私も大学時代に父に話しましたが、頭がおかしいと言われて絶縁し、必至にアルバイトをして生きていた時期がありました。永沼さんは?

永沼さん:

私は直接伝える勇気がなく、母に手紙を書きました。渡した直後、家にいるのが怖くて外出してしまったのですが、母から「すぐには受け入れられないけど、伝えるのに勇気がいったよね。頑張ったね」とメールがきました。あの日のことを思い出すと今でも涙が出ます。この人が母親で良かったなと思いました。私たちのコミュニティでは親との関係に悩んでいる人が本当に多いので、自分は恵まれていたと思います。

土屋さん:

理解のあるお母様ですね。羨ましいです。

永沼さん:

ありがとうございます。母に伝えておきます(笑)。土屋さんはお母様と離れた後どうされたのですか?

土屋さん:

女性ホルモンの治療を早く受けたかったので治療費のためにお仕事をものすごく頑張りました。

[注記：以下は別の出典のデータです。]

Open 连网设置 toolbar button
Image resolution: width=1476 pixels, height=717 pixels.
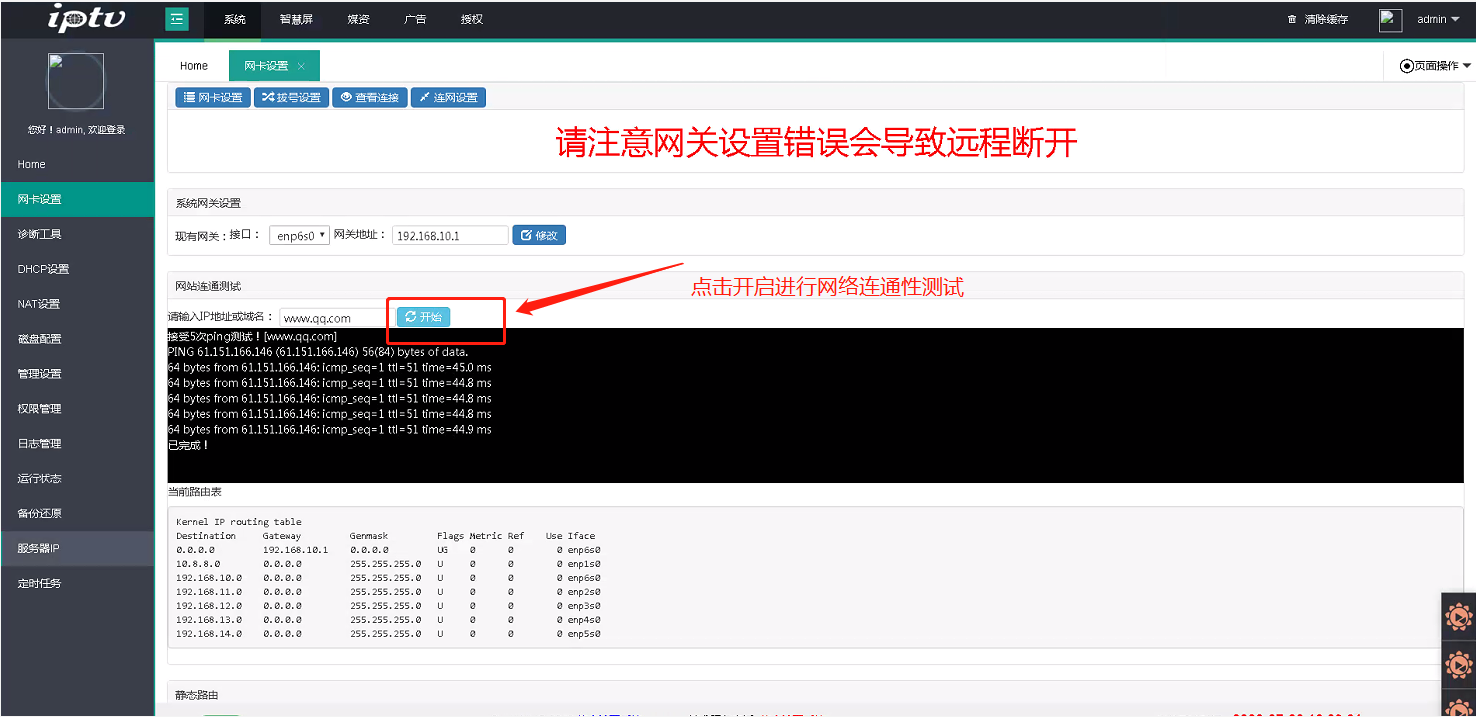tap(448, 97)
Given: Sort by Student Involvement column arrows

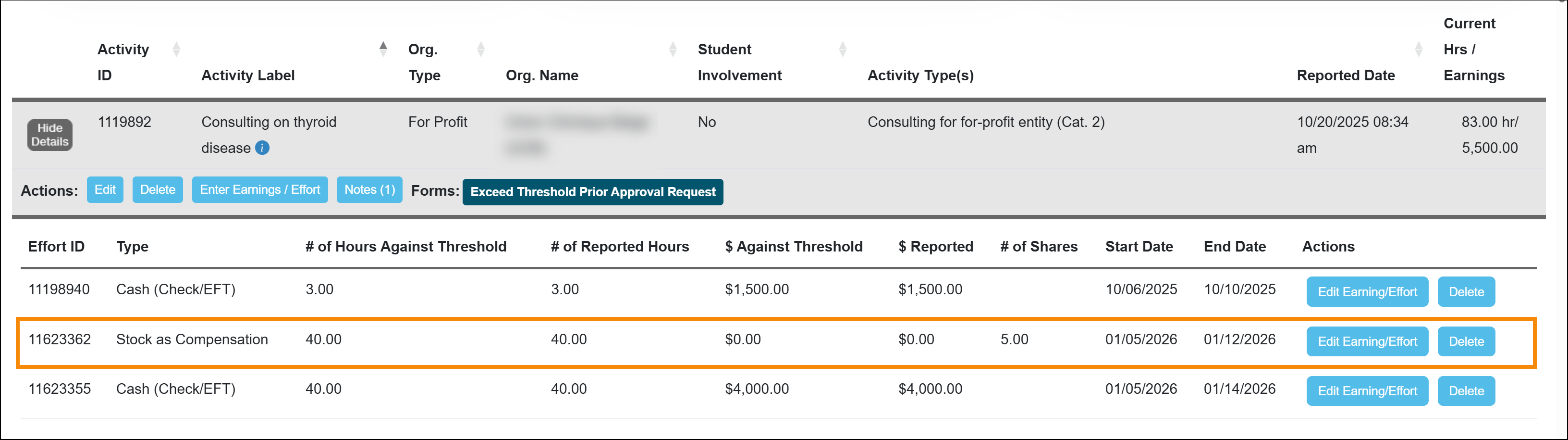Looking at the screenshot, I should pyautogui.click(x=843, y=50).
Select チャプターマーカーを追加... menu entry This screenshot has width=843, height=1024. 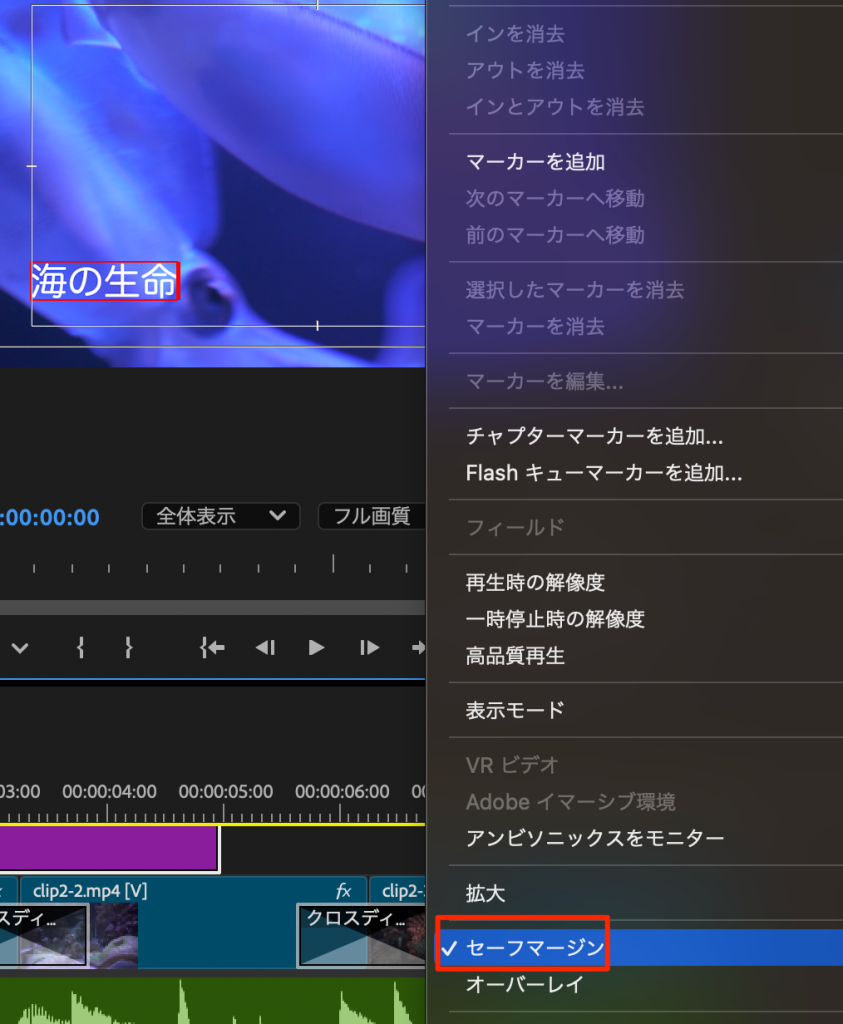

母と仲直りをしたのは2年後くらいです。生きていて良かったと思いました。

西野さん:

カミングアウトは1回で終わらないですよね。私自身も親や友達、同僚と何度も勇気を出して伝えて、否定されたり受け入れられなかったりした一方で、認めてくれる人や応援してくれる人もいて少しずつ生きやすくなりました。それまでは自分で勝手に諦めていた部分もありましたが、自分がアクションを起こすことでこんなに変わるんだと気づきました。親とも時間をかけて和解することができました。

永沼さん:

カミングアウトはすごく難しいと思います。

土屋さん:

難しいですが、シンプルでもありますよね。殻に閉じこもった自分でいるか、幸せな自分でいるか。自分の人生を生きるために、親と離れるという選択肢しかない時期もあるかもしれないですよね。

永沼さん:

その通りですね。苦しい思いをして隠し続けるか、自分の生きたいように生きるか。これに尽きると思います。少しの勇気が必要ですが、やはり誰もが自分の人生を生きたいのではないでしょうか。